Кульминация наступила через несколько дней. Мы с Семёном делали плановый обход, проверяли крепления садков. Один из тросов, уходящий на дно к якорю, показался нам слишком натянутым. Мы попробовали его потянуть — он не поддавался.

— Зацепился, видать, за топляк, — прокряхтел Семён. — Надо лебёдку.

Сергеич пригнал катер с небольшой лебёдкой. Мы закрепили трос и начали тянуть. Шло тяжело. Моторчик лебёдки надрывно выл. Трос натягивался, как струна, с него ручьями стекала вода.

— Да что ж там за бревно такое, — сплюнул Сергеич, вытирая пот со лба.

И тут трос поддался. Медленно, неохотно, из глубины стало подниматься нечто тёмное и огромное.

— Идёт! — закричал я. — Давай, ещё!

Мы все склонились над водой, пытаясь разглядеть, что же мы тащим.

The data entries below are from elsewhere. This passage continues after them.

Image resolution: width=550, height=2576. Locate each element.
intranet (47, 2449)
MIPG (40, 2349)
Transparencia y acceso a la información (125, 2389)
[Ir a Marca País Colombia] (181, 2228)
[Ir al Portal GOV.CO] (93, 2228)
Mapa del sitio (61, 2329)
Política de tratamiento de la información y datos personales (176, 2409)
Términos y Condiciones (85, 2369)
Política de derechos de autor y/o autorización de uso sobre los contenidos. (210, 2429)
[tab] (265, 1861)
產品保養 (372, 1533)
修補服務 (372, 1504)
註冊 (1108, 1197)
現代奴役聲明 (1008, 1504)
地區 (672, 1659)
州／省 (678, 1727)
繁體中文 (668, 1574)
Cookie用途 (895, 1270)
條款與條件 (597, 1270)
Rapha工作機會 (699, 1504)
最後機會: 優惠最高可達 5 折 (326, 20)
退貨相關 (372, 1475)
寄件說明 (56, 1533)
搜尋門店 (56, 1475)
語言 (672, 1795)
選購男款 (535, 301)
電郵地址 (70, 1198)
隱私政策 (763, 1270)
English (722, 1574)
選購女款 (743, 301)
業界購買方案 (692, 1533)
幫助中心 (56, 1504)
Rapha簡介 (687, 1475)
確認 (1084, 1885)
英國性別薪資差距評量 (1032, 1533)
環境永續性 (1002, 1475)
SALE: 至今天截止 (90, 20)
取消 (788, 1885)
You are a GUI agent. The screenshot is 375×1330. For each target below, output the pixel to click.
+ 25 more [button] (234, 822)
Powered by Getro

Первой мыслью, когда оно показалось на поверхности, было — сом. Гигантский, чудовищный сом, какого я не видел даже в книжках. Длиной метра три, а то и четыре. Бледно-серый, почти белый, с раздутым, дряблым брюхом. Он не двигался, и мы решили, что он мёртв.

— Вот он, ворюга! — торжествующе выдохнул Сергеич. — Запутался в тросе и сдох. Туда ему и дорога!

Мы подтащили его ближе к мосткам, чтобы отцепить. Семён взял багор, чтобы подцепить тушу. И в тот момент, когда он коснулся её, «сом» дёрнулся.

Мы отшатнулись. А потом началось то, что до сих пор стоит у меня перед глазами, когда я закрываю их ночью.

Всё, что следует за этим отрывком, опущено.